Karyne Messina

QuotationGlassblowing is a dance between two people; a tango of sorts wherein pieces evolve as the artist and assistant work with each unique gather. New possibilities for forms arise as the dancers respect and control the properties of hot glass.Quotation —Karyne

Artist Statement

As a psychoanalyst, I believe we are the result of what we have experienced up until this very moment in time: An idea I began thinking about many years ago. As an artist, I try to incorporate the essence of this concept into each piece of art I construct. Hence, I think many of my glass and metal pieces come from stored images of objects I encountered as a child growing up in the Florida Keys coupled with a panoply of later observations I've made throughout my life.

I believe my work originally emerged as a reflection of my intrigue with creatures from the sea; creatures I came across as I explored the canals, marshes and shorelines along the edges of the Gulf of Mexico that folded into the Atlantic Ocean. The coral rock, though hard on my feet as a child, led to an appreciation for piercing, sharp points. Washed ashore jellyfish and Portuguese Man o' War, with their bulbous forms and stinging, dangerous tentacles led to my affinity for full shapes with swirling tails of glass. Seashells taught me about one of natures most impressive examples of circular, curling objects infused with brilliant color. Plunging beneath the sea, I took in a plethora of breathtaking beauty.

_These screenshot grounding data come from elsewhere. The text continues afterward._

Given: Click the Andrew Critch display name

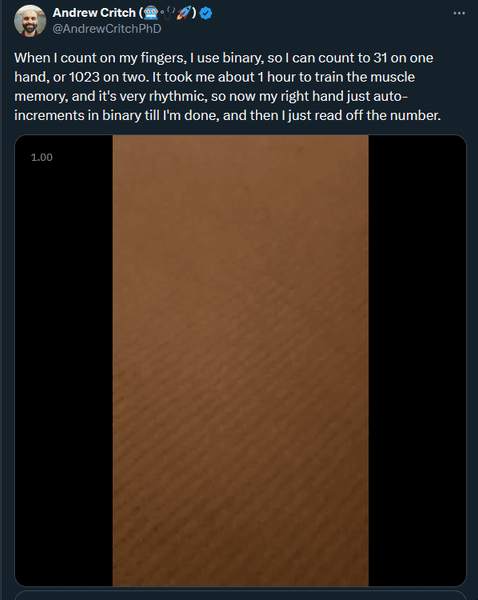Looking at the screenshot, I should (94, 13).
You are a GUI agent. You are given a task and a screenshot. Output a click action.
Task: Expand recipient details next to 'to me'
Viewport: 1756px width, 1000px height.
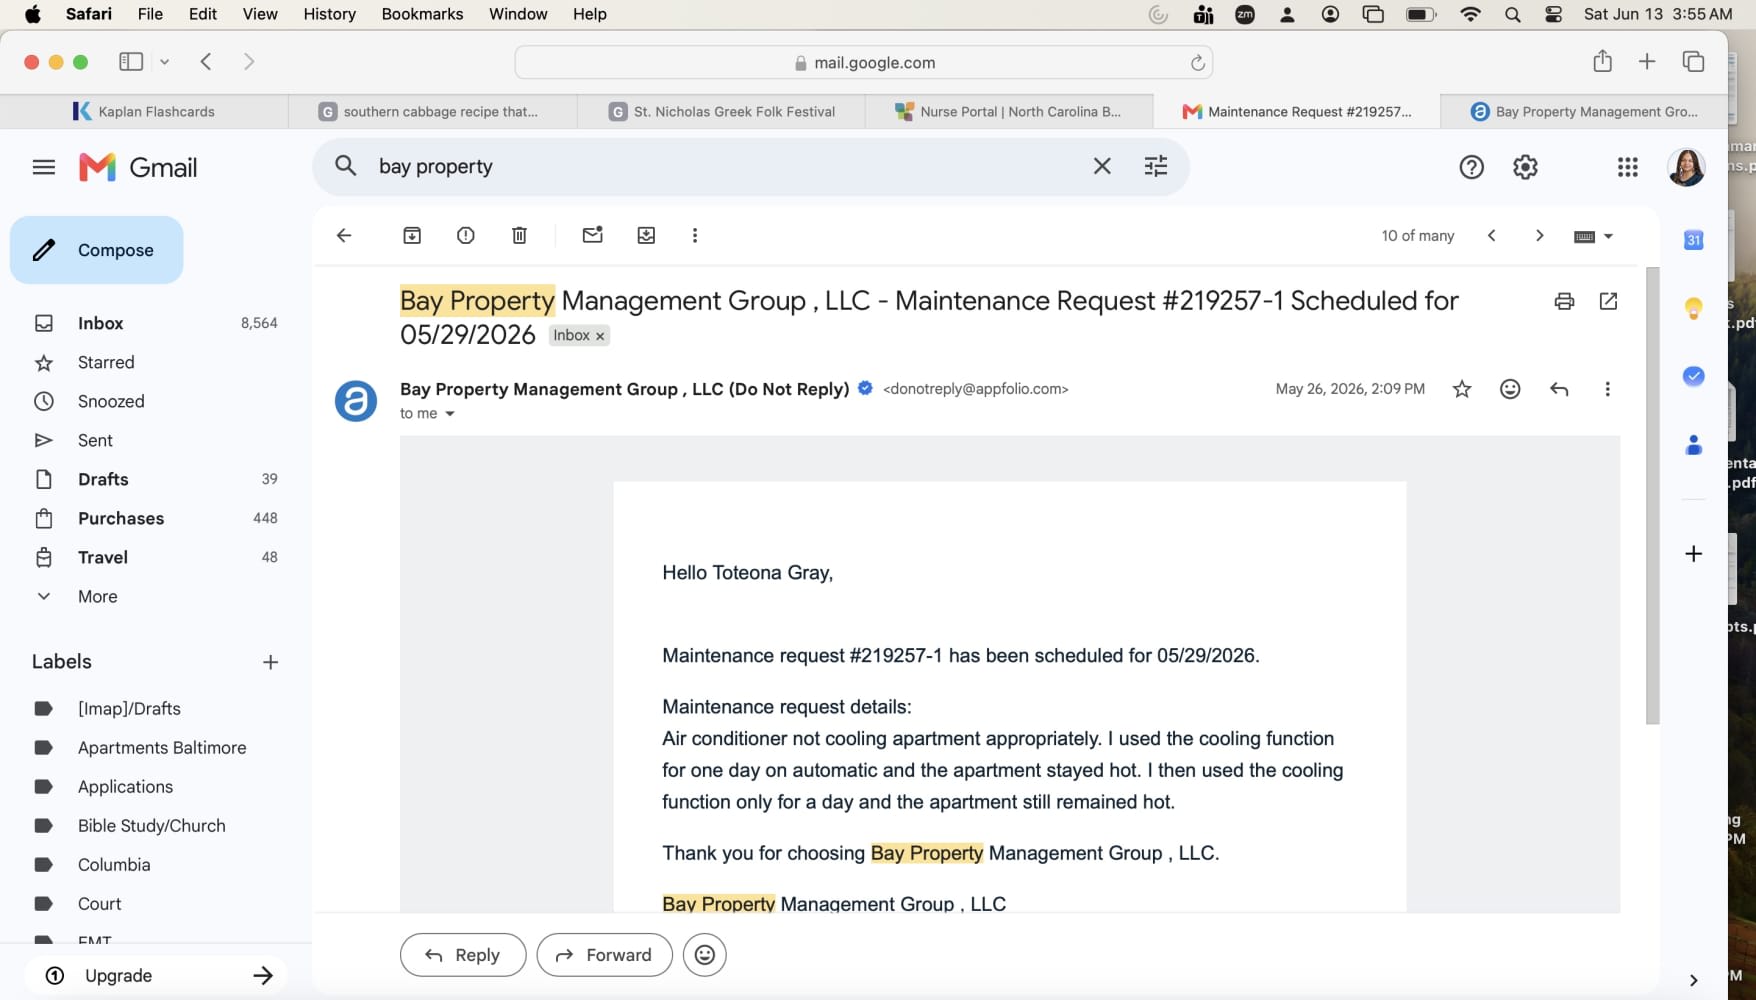450,414
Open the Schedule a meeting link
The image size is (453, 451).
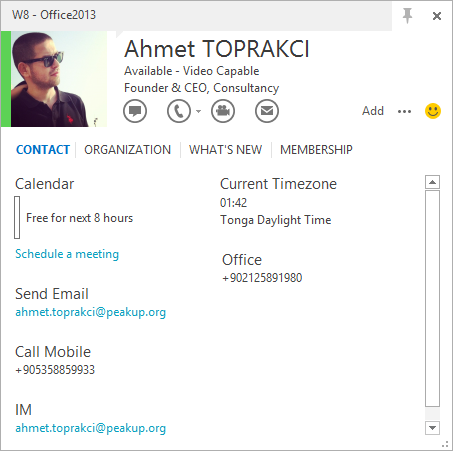click(x=67, y=254)

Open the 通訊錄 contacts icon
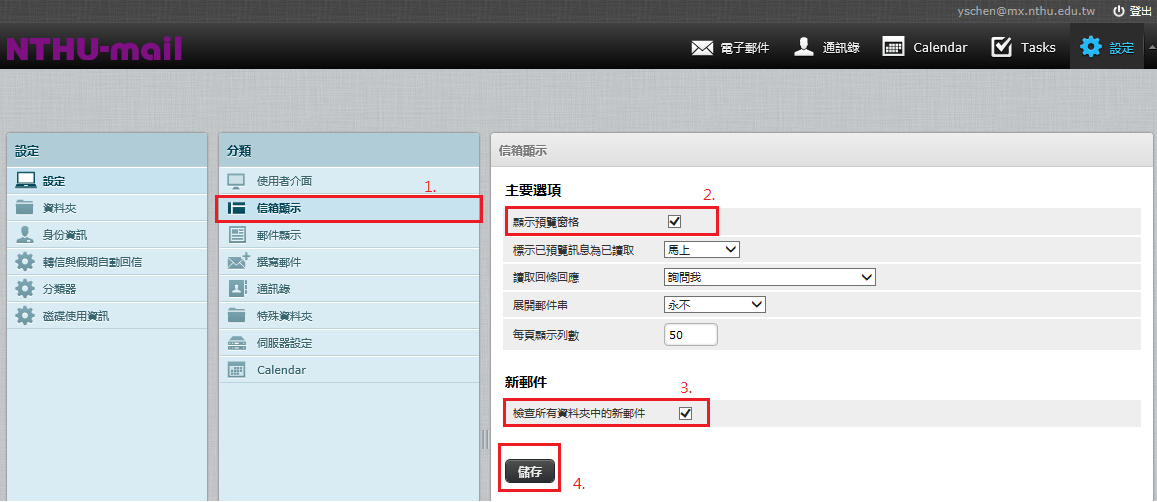pyautogui.click(x=803, y=47)
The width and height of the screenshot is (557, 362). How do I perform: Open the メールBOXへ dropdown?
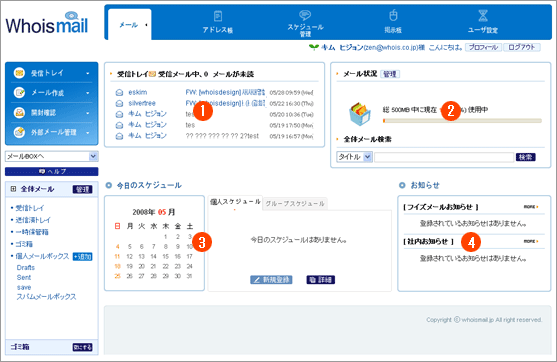[52, 156]
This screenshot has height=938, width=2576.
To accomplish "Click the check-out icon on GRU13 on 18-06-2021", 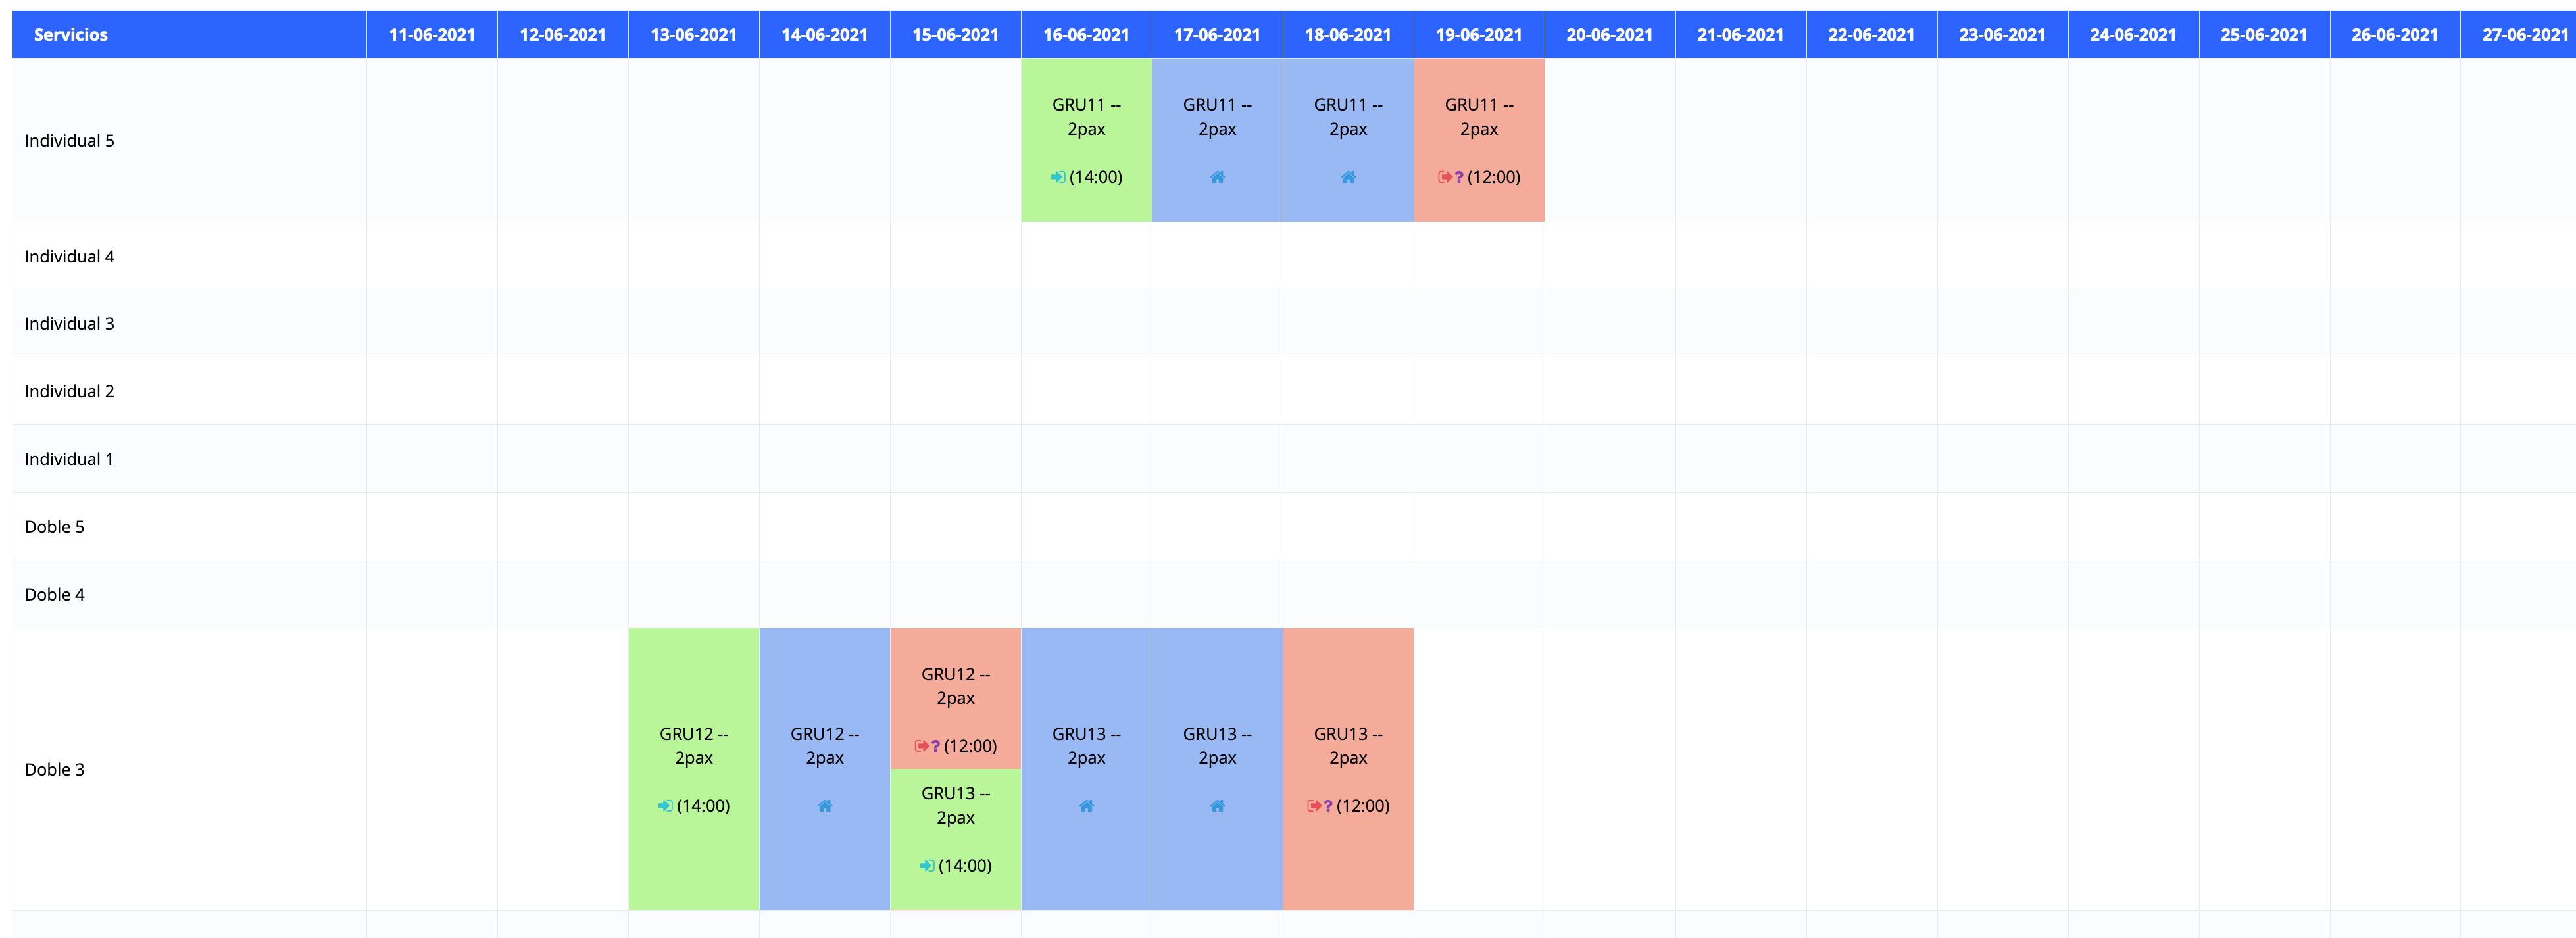I will click(1313, 806).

The reefs of my childhood were filled with forms and shapes of every type replete with magnificent color. Breaching creatures of the sea formed other lasting impressions as they shot through the water with power and might. This is where I learned about the beauty of color and form and the interplay each has with the other. It is in the world of glass and metal where I recreate my abstract impressions of what I observed so long ago as well as what I gleaned from life in the ensuing years. It is where I blend together images from childhood and the years that followed with glassblowing and metal work: An ever-evolving process like the sea.